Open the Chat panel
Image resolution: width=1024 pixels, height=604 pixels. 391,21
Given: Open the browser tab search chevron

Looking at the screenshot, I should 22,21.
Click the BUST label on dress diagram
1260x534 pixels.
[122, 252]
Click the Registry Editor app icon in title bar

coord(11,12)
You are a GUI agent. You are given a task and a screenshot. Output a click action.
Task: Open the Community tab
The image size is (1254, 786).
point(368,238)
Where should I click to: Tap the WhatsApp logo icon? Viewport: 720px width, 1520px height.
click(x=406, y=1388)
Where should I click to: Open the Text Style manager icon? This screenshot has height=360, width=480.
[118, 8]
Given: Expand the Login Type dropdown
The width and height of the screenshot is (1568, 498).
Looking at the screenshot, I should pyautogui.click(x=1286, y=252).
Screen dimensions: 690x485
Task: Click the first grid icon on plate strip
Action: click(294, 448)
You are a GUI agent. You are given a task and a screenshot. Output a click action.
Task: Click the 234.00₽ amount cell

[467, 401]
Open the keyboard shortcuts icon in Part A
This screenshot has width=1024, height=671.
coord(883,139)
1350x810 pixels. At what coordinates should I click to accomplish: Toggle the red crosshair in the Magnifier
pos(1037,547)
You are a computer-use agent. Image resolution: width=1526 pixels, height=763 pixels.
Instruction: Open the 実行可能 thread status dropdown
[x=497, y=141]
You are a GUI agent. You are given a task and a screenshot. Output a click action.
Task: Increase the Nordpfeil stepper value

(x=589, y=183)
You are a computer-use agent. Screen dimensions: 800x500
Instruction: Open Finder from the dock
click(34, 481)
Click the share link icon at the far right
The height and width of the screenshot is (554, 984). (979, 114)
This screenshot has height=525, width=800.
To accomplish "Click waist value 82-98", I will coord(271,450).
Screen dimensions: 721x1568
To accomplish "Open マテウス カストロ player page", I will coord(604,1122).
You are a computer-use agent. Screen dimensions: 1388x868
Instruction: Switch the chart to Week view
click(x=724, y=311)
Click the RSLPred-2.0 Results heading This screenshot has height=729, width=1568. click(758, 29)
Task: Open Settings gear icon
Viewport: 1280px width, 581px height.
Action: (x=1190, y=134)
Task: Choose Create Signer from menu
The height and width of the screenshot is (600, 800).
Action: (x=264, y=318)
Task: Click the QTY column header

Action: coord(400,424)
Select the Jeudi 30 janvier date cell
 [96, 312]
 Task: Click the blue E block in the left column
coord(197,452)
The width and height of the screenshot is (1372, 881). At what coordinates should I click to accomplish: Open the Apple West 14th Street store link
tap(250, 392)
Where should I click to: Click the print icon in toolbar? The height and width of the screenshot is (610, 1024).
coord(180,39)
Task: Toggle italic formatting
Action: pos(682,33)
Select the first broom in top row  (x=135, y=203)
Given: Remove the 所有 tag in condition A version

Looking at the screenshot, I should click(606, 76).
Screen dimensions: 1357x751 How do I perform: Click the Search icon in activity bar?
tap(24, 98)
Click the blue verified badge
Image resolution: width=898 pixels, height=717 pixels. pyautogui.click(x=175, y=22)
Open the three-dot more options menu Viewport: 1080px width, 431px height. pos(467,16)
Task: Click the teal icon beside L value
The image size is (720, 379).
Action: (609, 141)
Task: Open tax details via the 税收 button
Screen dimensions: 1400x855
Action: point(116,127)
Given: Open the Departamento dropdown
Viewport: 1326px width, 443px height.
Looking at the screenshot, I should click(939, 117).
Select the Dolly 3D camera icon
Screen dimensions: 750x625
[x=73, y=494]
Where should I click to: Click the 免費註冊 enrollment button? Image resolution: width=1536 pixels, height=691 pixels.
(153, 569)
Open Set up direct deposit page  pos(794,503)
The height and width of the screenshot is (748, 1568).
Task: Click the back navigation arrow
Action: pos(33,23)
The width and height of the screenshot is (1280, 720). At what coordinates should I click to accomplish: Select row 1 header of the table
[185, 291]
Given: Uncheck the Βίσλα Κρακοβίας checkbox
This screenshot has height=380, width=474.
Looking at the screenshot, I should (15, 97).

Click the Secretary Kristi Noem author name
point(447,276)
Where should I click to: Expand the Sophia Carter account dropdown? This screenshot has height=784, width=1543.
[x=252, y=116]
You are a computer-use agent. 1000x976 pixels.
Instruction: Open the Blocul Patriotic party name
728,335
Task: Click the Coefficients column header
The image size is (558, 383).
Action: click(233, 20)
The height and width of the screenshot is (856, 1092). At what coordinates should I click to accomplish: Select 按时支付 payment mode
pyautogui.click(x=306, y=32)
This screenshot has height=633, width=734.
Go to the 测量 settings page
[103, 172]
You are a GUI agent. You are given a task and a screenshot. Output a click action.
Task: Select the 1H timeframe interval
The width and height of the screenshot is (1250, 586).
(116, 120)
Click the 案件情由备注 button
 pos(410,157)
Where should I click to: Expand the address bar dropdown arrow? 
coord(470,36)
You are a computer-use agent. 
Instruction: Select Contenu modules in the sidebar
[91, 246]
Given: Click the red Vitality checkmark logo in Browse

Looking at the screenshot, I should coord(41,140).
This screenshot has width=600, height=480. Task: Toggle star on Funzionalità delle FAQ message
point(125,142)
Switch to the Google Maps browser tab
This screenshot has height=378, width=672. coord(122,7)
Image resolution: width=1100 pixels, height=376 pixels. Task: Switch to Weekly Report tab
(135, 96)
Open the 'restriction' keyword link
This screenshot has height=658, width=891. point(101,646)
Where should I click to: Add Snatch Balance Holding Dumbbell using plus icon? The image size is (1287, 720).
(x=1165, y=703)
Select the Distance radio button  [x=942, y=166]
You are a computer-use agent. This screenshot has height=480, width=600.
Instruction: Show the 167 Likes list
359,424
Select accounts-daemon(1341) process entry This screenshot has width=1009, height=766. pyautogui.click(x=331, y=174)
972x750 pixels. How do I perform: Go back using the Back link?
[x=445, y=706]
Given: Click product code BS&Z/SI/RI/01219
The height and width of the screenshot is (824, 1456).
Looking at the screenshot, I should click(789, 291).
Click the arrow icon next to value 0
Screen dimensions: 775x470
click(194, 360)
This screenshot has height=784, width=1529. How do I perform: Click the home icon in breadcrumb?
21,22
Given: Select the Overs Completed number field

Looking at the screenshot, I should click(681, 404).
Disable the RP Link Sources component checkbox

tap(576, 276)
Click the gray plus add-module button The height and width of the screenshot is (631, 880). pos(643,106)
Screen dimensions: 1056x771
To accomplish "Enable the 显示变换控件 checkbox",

> **Instructions for the task**: The line containing "Click the arrow icon next to value 0" and every line after it, through the end of the records, should be repeated exactly and alone.

> **Response**:
Click the arrow icon next to value 0
Screen dimensions: 775x470
click(194, 360)
This screenshot has height=784, width=1529. How do I perform: Click the home icon in breadcrumb?
21,22
Given: Select the Overs Completed number field

Looking at the screenshot, I should click(681, 404).
Disable the RP Link Sources component checkbox

tap(576, 276)
Click the gray plus add-module button The height and width of the screenshot is (631, 880). pos(643,106)
Screen dimensions: 1056x771
To accomplish "Enable the 显示变换控件 checkbox",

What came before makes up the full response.